:: Extracto de página ::

Mercerreyas

Arroz y teca

Martes 14 de Mayo de 2019

Malang,Indonesia.

Arroz y teca

«Está desangelado el tren, apenas habitado por un puñado de indonesios taciturnos de viene y va. Y el paisaje, una vez fuera de la ciudad, se desangra en mil parcelas donde predomina el arroz y la caña de azúcar. Son espejos donde se refleja un cielo turbulento que amenaza agua y todos, absolutamente todos, van a morir en las faldas de volcanes chatos o altivos como el Merapi, mucho menos ronco que dos lustros atrás, cuando tosía violentamente y vomitaba cenizas de fuego. Los campos están entrelazados y zurcidos por brotes verdes, los más altos y jóvenes, o amarillos, los más bajos y hundidos hacia el suelo por el peso del grano. Sobrevuela un humo de rastrojos que se queman por doquier porque la parda tierra también necesita de la purificación de la llama. Y luego otros muchos, de geometría variable, conforman un nuevo paspartú ocre que desciende hacia el cauce de los pequeños regueros que dividen Java en mil añicos de cristal.

En éstos, casi verde fosforescentes, pequeños semilleros que esperan a ser trasplantados a mano, como se ha hecho en estas tierras desde tiempos inmemoriales. Papayas dispersas, tapioca y muchas tecas jóvenes, esbeltas, de fino tronco que salpican un paisaje siempre esmeralda. Las últimas fueron prácticamente aniquiladas no hace tantos años debido al uso indiscriminado que se hizo de ellas, preciadas por su robusta y duradera madera, y ahora, aquí como en Tailandia, se esfuerzan en repoblar los campos con su perfilada silueta en la conciencia de que suponen un tesoro para el día de mañana. Quinientos dólares el metro cúbico de esta madera, que me decía aquel tipo en El Salvador no hace tanto.

:::

Tareas escritas:
a) Responde a estas preguntas sobre el texto del arroz y la teca:
(i) ¿Qué dos cultivos predominan en las parcelas que se ven una vez fuera de la ciudad?
(ii) ¿Qué volcán se nombra en el texto?
(iii) ¿Cuánto vale el metro cúbico de madera de teca, según aquel tipo en El Salvador?
b) Copia literalmente el fragmento del texto del arroz y la teca que comienza con "En éstos, casi" y continúa hasta "no hace tanto.".

:: Extracto de datos ::

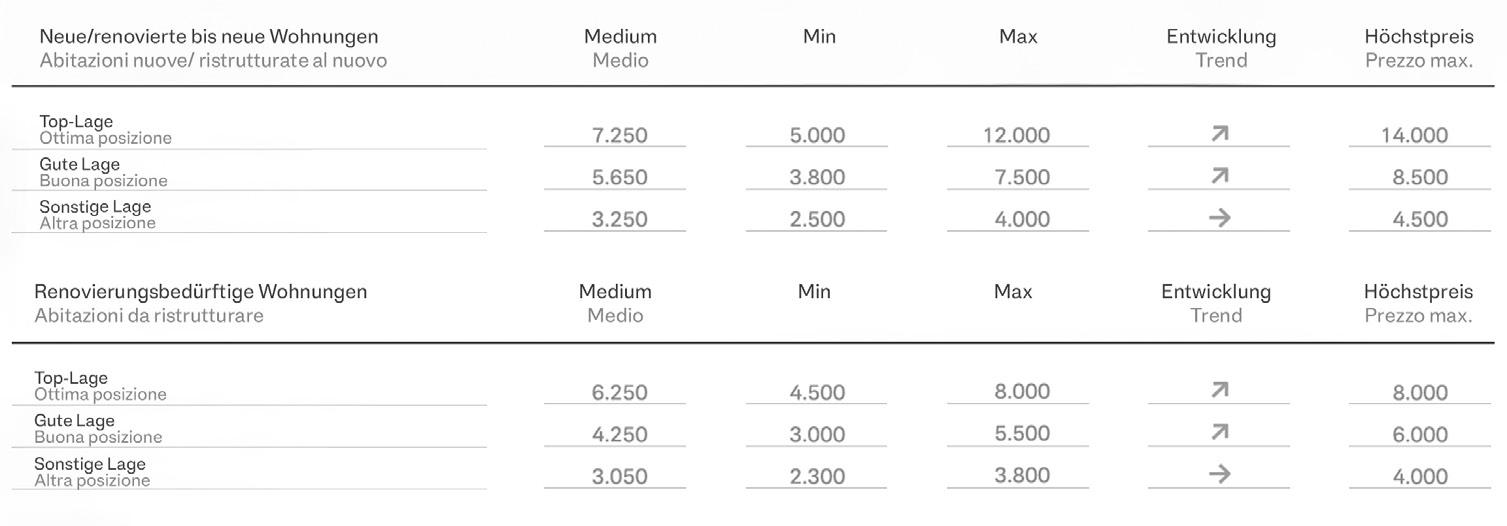Click the 6.000 Höchstpreis value

coord(1420,434)
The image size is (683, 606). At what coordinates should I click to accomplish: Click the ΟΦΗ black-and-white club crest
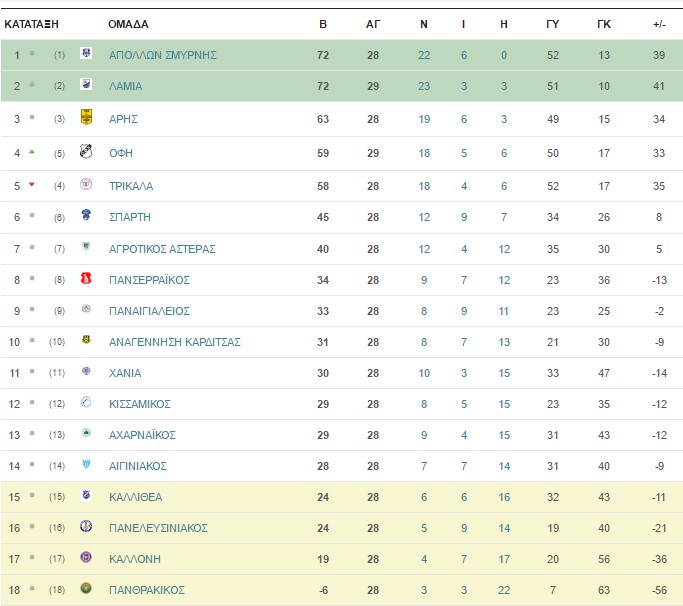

:::

Respuestas por tarea:
a)
(i) Predominan el arroz y la caña de azúcar.
(ii) Se nombra el Merapi.
(iii) Vale quinientos dólares.

b)
En éstos, casi verde fosforescentes, pequeños semilleros que esperan a ser trasplantados a mano, como se ha hecho en estas tierras desde tiempos inmemoriales. Papayas dispersas, tapioca y muchas tecas jóvenes, esbeltas, de fino tronco que salpican un paisaje siempre esmeralda. Las últimas fueron prácticamente aniquiladas no hace tantos años debido al uso indiscriminado que se hizo de ellas, preciadas por su robusta y duradera madera, y ahora, aquí como en Tailandia, se esfuerzan en repoblar los campos con su perfilada silueta en la conciencia de que suponen un tesoro para el día de mañana. Quinientos dólares el metro cúbico de esta madera, que me decía aquel tipo en El Salvador no hace tanto.